### Instructions to follow
Beginning with the line containing "Task: Select the UIButtonType result" and going on through the line containing "The width and", the lines below are to be returned exactly, pictures excluded and nothing added.

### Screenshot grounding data

____

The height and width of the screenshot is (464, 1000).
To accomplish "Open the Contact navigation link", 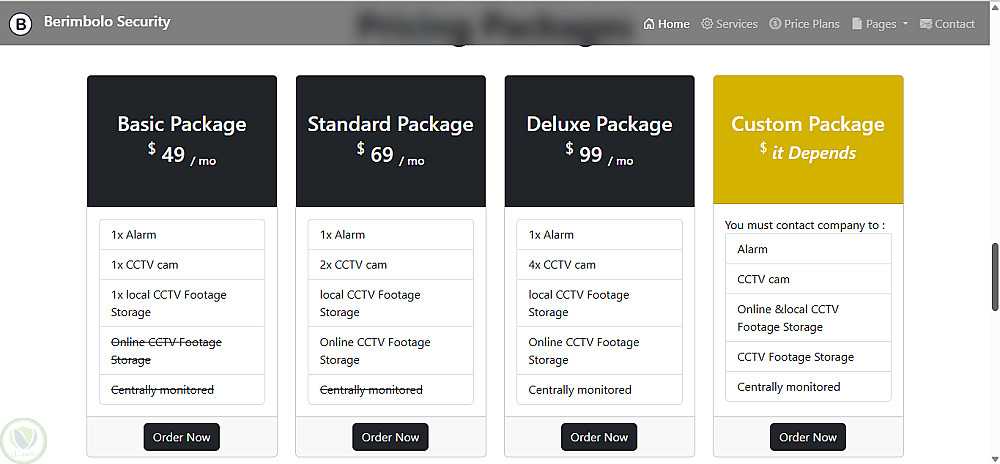I will [x=955, y=24].
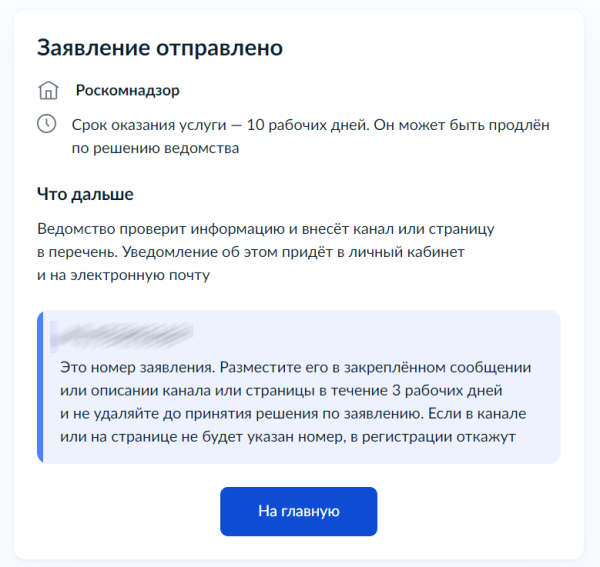Viewport: 600px width, 567px height.
Task: Click the 3 рабочих дней deadline text
Action: point(447,391)
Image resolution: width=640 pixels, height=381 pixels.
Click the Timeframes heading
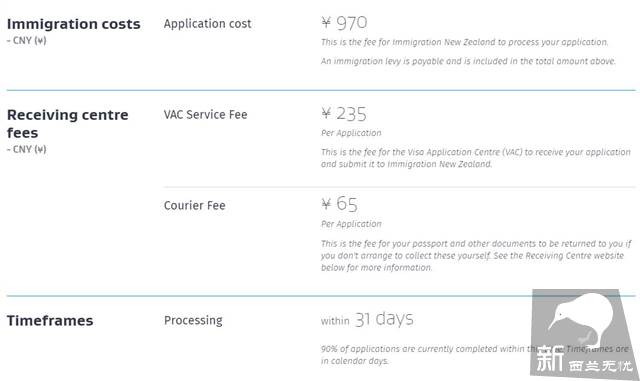[50, 321]
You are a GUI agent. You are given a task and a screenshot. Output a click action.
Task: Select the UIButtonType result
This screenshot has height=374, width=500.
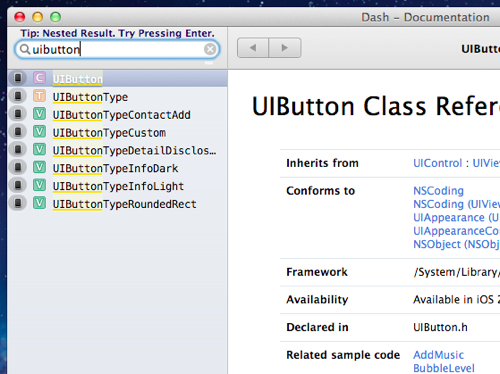(x=117, y=97)
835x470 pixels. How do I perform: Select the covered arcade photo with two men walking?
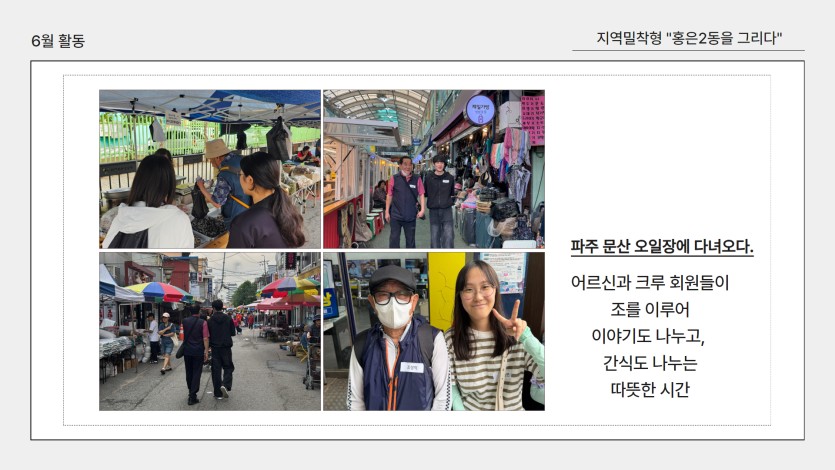(x=434, y=169)
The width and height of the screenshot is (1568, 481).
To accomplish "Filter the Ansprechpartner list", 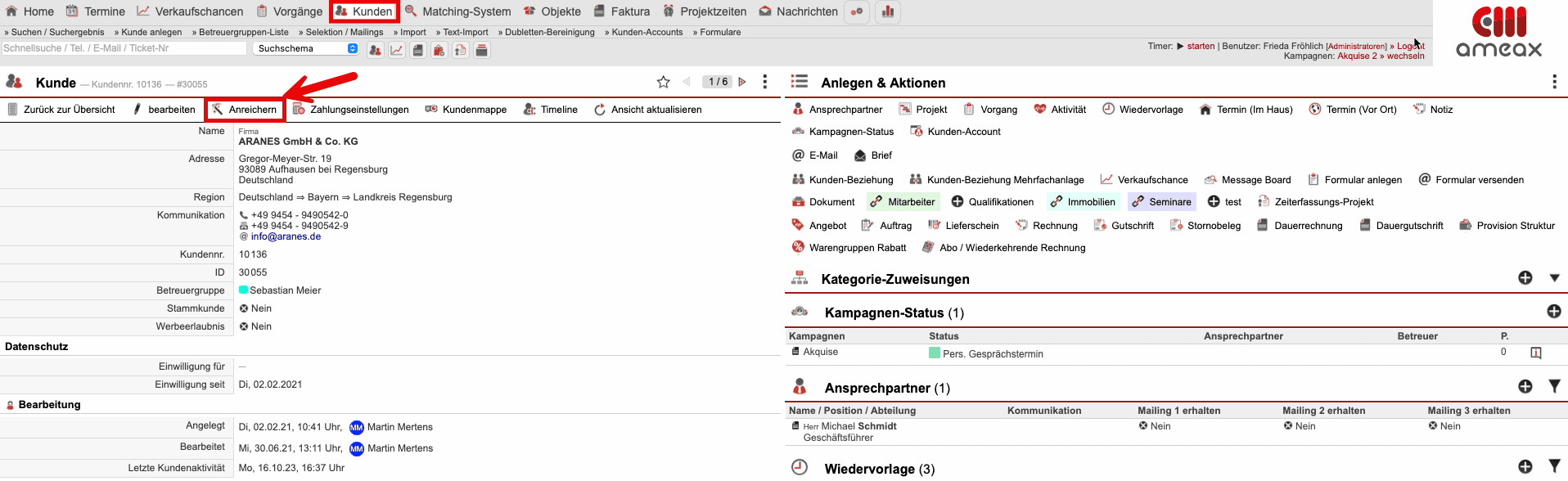I will pyautogui.click(x=1554, y=386).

____

### Task result
Task: Select the UIButtonType result
This screenshot has height=374, width=500.
(x=117, y=97)
835x470 pixels. How do I perform: Select the covered arcade photo with two men walking?
(x=434, y=169)
The width and height of the screenshot is (1568, 481).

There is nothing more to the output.